━━━━━ MATERIAL SUPPLIED ━━━━━

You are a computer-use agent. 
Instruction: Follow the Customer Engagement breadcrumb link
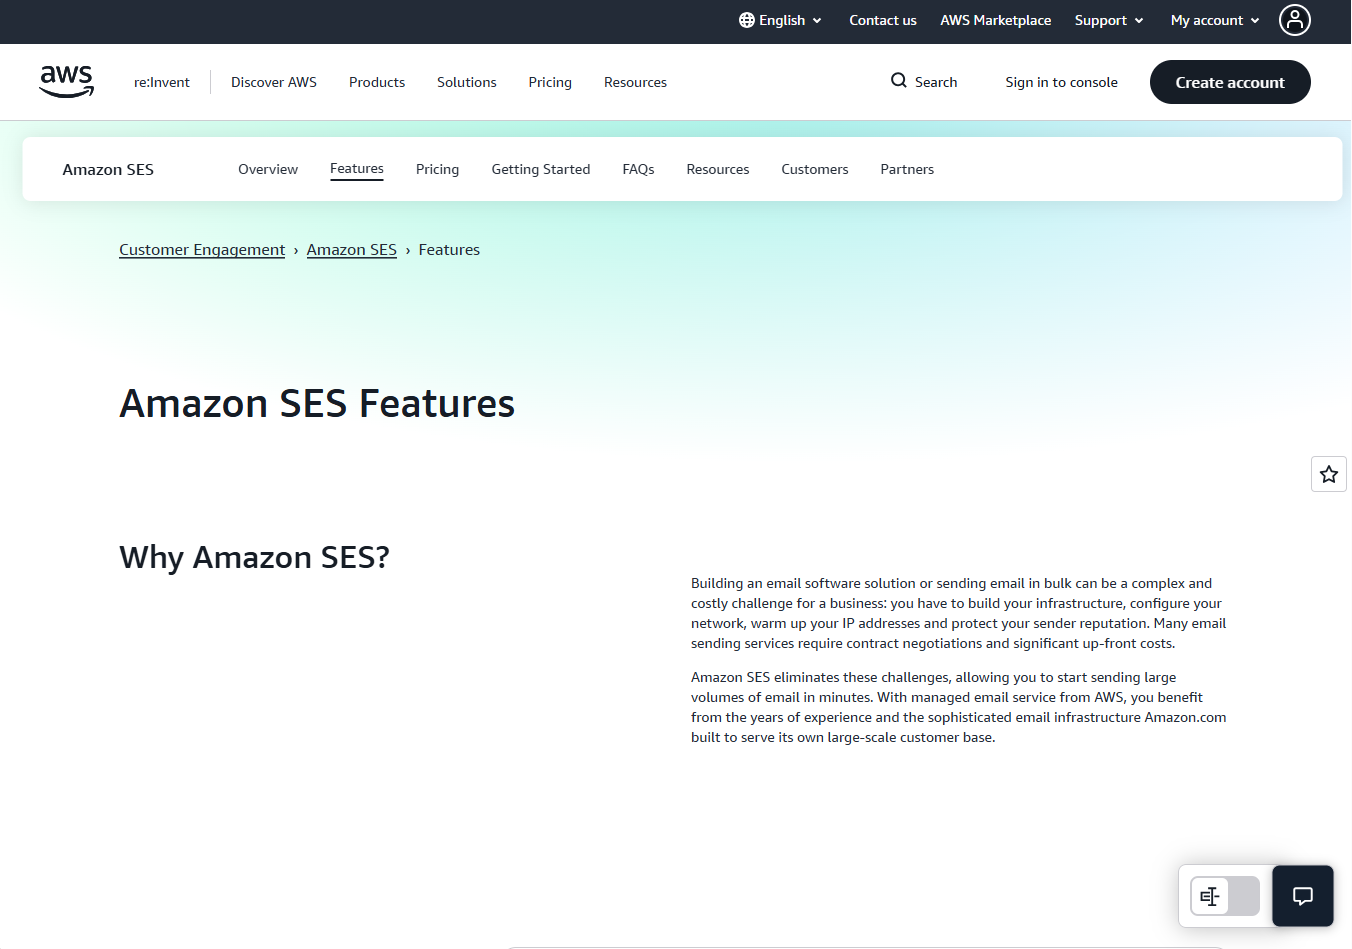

━━━━━
━━━━━ MATERIAL SUPPLIED ━━━━━

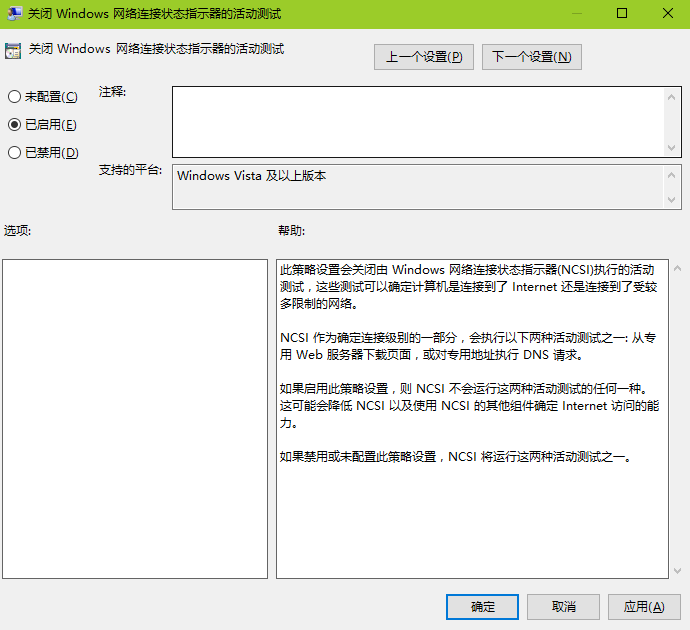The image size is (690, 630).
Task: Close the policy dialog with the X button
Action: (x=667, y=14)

━━━━━

■ EXERCISE OBJECTIVE:
The exact lines of the material above starting at the one that contains "You are a computer-use agent." and ending at the one that contains "Instruction: Follow the" are what to retype; leave out everything else.

■ SOLUTION FOR THIS PROBLEM:
You are a computer-use agent. 
Instruction: Follow the Customer Engagement breadcrumb link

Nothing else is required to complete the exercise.